Denny 最后引用了理查德·费曼 (Richard Feynman) 的话:“The truth always turned out to be simpler than you thought.” 他认为这在 AI 研究中尤其重要,许多学术论文倾向于复杂的方案,而他试图让讲座尽可能简单,因为事实确实如此。

问答环节 (Q&A)

  • 关于置信度与幻觉 (Confidence and Hallucinations) (Speaker 3 提问):
    • Denny (Speaker 2) 回应,他所说的置信度是指模型对下一个词元预测的条件概率(log probabilities)。
    • 经验观察表明,在推理路径之后,最终答案的置信度会有巨大提升,这可能有助于识别幻觉。
  • 关于搜索的必要性 (Necessity of Search) (Speaker 3 提问):
    • Denny (Speaker 2) 澄清,在构建模型时,不必考虑搜索,但模型构建完成后,可以将搜索作为一种工具使用(如 Tree of Thoughts Prompting [原文为 twelve sword prompting,推测为 Tree of Thoughts] 结合符号搜索)。他个人在推理研究中更关注基础能力。模型可以被激励去写代码通过搜索解决问题,但推理过程本身不需要搜索。

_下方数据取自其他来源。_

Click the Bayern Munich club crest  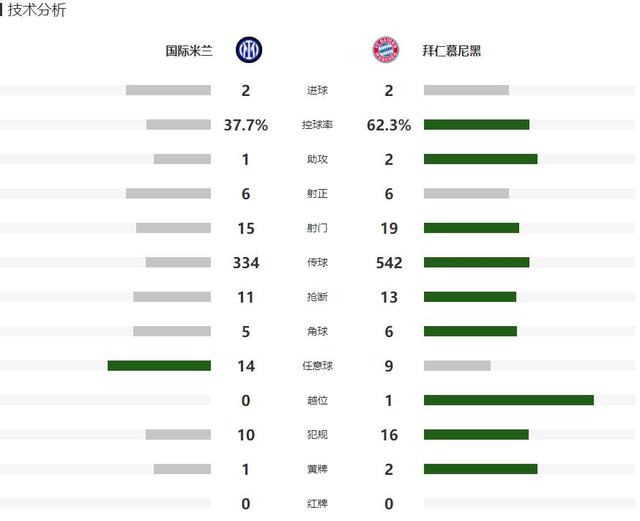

  • 无推理时采样与直接看 Logits 的区别 (Sampling vs. Logits without reasoning) (Speaker 3 提问):
    • Denny (Speaker 2) 承认,训练阶段输出分布如何形成尚不完全清楚,因此难以确切回答,目前没有很好的解释。
  • 区分推理和答案,特别是当答案是程序时 (Differentiating reasoning and answer, especially if answer is a program) (Speaker 3 提问):
    • Denny (Speaker 2) 表示,如果答案是程序,提取会更困难。这就是为什么 IFT 通常用于数学问题或竞争性编程问题。对于一般情况,需要非常仔细的解析器来提取最终答案。
  • 当低置信度答案反而是正确答案时,如何使用自洽性 (Low confidence answer being correct and self-consistency) (Speaker 3 提问):
    • Denny (Speaker 2) 承认自洽性并非完美。
  • 关于 AGI 时间线和未来技能培养 (AGI timeline and future skills for kids) (Speaker 3 提问):
    • Denny (Speaker 2) 对“AGI 五年内到来”的说法表示怀疑。他提到去年在某会议 [原文为 I clear red last year,推测为某AI顶会如ICML/NeurIPS等] 的一个研讨会上,他担心的不是 AI 风险,而是“AI winter comes back and I then now lost my job.
    • 他看到了当前方法的许多局限性,并希望看到来自当前 AI 研究的真实“杀手级应用 (killer applications)”,而不仅仅是娱乐。
    • 他认为 AI 模型在编程方面确实很好,可以作为编码助手,但对其他方面尚不确定。他表示“我们应该还好 (We should be fine)”。